>> BEGIN Source extract
Sorry, what locks are we holding there? You ought to be able to do a
cond_resched() anywhere during policydb_read() AFAIK; it is loading the
policy into a new structure that isn't being accessed by anything else
yet and the policy_rwlock is only held by security_load_policy after
calling policydb_read and only to switch it into place as the active
policydb.

2013-09-30 21:13:59

by Dave Jones

[permalink] [raw]
Subject: Re: [PATCH] conditionally reschedule while loading selinux policy.

On Mon, Sep 30, 2013 at 01:37:53PM -0400, Stephen Smalley wrote:

> > With that patch applied, the problem seems to have moved elsewhere..
> >
> > BUG: soft lockup - CPU#3 stuck for 22s! [load_policy:8119]
> > irq event stamp: 1590886
> > hardirqs last enabled at (1590885): [<ffffffff8152c3dd>] __slab_alloc.constprop.78+0x4c0/0x4d7
> > hardirqs last disabled at (1590886): [<ffffffff8153e06a>] apic_timer_interrupt+0x6a/0x80
> > softirqs last enabled at (1590336): [<ffffffff810480d9>] __do_softirq+0x169/0x200
> > softirqs last disabled at (1590331): [<ffffffff8104839d>] irq_exit+0x11d/0x140
> > RIP: 0010:[<ffffffff81223182>] [<ffffffff81223182>] hashtab_insert+0x62/0x110
> >
> > Call Trace:
> > [<ffffffff812283b5>] policydb_read+0xc25/0x1200
> ...
> > We're holding a bunch of locks here, so we can't just cond_resched. Thoughts ?
>
> Sorry, what locks are we holding there? You ought to be able to do a
> cond_resched() anywhere during policydb_read() AFAIK; it is loading the
> policy into a new structure that isn't being accessed by anything else
> yet and the policy_rwlock is only held by security_load_policy after
> calling policydb_read and only to switch it into place as the active
> policydb.

Hmm, I thought I had tried this already, and got a lot of spew, but it turns out
for some reason I had previously patched hashtab_search instead.
>> END Source extract
>> BEGIN Material provided
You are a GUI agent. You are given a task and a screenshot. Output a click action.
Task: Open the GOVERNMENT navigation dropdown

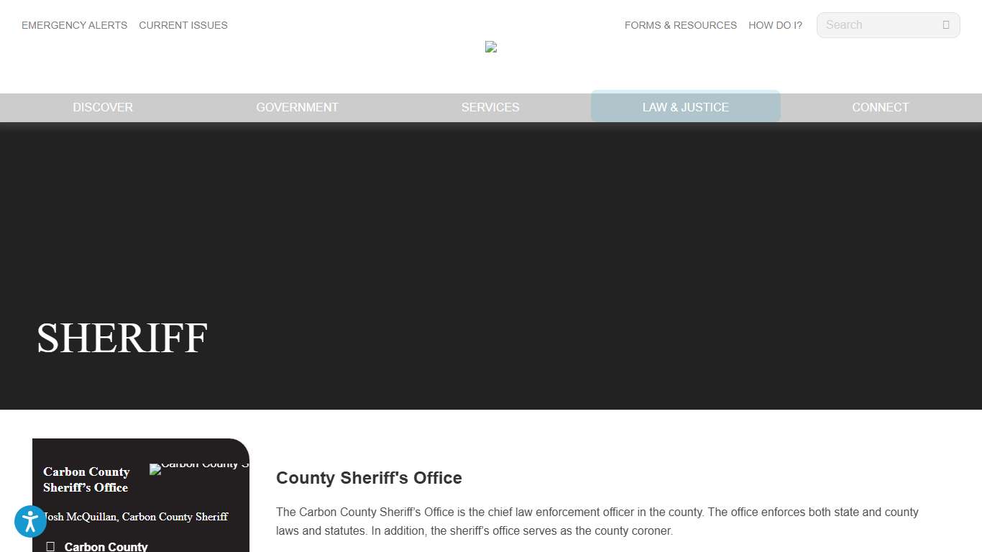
>> END Material provided
**Challenge:**
In the source extract on SELinux policy loading, which function does Dave Jones say he had previously patched by mistake?

**The completed task:**
hashtab_search